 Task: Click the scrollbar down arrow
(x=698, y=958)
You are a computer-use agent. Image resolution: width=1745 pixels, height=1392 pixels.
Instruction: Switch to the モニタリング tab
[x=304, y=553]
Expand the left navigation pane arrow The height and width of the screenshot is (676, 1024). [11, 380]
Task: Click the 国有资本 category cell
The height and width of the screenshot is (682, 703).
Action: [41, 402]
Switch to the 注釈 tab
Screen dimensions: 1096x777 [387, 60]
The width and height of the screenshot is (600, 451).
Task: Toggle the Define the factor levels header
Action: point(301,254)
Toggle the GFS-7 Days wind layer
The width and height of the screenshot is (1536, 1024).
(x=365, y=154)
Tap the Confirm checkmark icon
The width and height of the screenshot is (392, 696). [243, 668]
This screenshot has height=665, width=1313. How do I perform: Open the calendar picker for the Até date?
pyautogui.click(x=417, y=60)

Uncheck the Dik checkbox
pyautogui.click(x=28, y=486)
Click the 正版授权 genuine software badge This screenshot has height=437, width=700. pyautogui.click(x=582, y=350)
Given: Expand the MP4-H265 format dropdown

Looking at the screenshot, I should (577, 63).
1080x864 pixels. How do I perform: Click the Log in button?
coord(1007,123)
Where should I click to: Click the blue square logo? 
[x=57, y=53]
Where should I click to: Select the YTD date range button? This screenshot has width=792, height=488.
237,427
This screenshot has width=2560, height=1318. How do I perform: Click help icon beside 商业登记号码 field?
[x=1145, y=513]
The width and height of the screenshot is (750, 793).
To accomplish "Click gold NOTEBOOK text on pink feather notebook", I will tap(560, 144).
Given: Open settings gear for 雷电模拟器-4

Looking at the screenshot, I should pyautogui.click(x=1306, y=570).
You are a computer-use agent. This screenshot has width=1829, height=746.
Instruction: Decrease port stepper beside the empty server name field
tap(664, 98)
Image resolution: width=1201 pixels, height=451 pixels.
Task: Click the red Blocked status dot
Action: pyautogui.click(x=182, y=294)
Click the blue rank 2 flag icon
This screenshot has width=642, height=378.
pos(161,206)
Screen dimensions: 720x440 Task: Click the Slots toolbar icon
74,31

★ ★ ★ ★ ★

Among the records above, only the lines between the line holding "You are a computer-use agent. Image" and the line holding "Task: Click the 国有资本 category cell", inclusive, are to be output, exactly as written.

You are a computer-use agent. Image resolution: width=1745 pixels, height=1392 pixels.
Instruction: Switch to the モニタリング tab
[x=304, y=553]
Expand the left navigation pane arrow The height and width of the screenshot is (676, 1024). [11, 380]
Task: Click the 国有资本 category cell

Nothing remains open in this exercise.